Bugünlerde en çok sorulan soru, seçimlerden sonra ekonominin nasıl olacağı. Bana göre acil çözüm bulunması gereken, devletin kurumsal yapısındaki belirsizlikler, OHAL, hukukun üstünlüğü, eğitimde gelinen nokta vb sorunlara dış borç geri ödemelerini de eklemek gerek.
Bu iş önemli çünkü, artık dünyada döviz likiditesi azalmaya başladı. Ama bizim ihtiyacımız azalmıyor. Aksine artıyor. Yeni borç alırken yabancıların beklentilerini anlamak lazım. Bunun önemli bir göstergesi CDS’lerdir.
Bildiğiniz gibi kredi temerrüt takasları (CDS) son yıllarda ülke riski değerlemesinde kullanılan bir türev piyasası enstrümanı. Sıcak paracılar, bizim gibi ülkelere borç verirken, kredi faizlerinin üstüne bu oranları ekleyerek nominal faizleri hesaplıyorlar.

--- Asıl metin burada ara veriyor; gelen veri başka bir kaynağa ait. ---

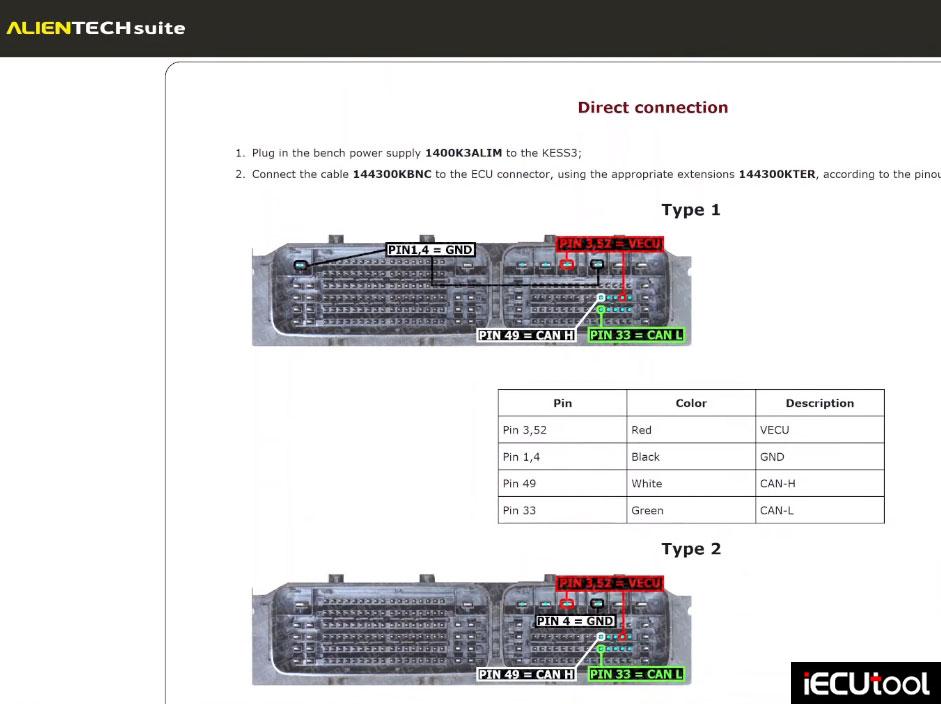Image resolution: width=941 pixels, height=704 pixels.
Task: Click the PIN1,4 = GND label on Type 1
Action: (x=430, y=250)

Bu alanda önemli bir gelişmevar:
Merkez Bankası’nın ilk faiz artışından bir gün önce yani 24 Nisan’da, TCMB fonlama faizi = %12,75 iken 5 senelik CDS, 195 baz puan civarındaydı. Aynı tarihte bizim 5 senelik CDS ile yükselen piyasaların (Emerging Markets) ortalaması arasındaki fark 92 baz puan düzeyindeydi. Kurlar tarihi zirve yapınca Merkez Bankası, faizini 500 baz puan artırarak %17,75’e çıkardı. Ardından kurlar önce aşağıya doğru indi ardından geri döndü ve duruldu. Fakat 18 Haziran itibarıyla Türkiye’nin 5 yıllık CDS’i 324 baz puana yükseldi. Daha önemlisi, bizim CDS ile yükselen piyasaların CDS’lerinin ortalaması arasındaki fark yaklaşık 195 baz puana çıktı.
Söylemlerinde ne kadar haklılar kısaca bakalım.
Ocak-Mayıs 2018 döneminde bütçe 20,5 milyar lira açık verdi. Bu 2009 Krizindeki aynı dönem açığına neredeyse eşit.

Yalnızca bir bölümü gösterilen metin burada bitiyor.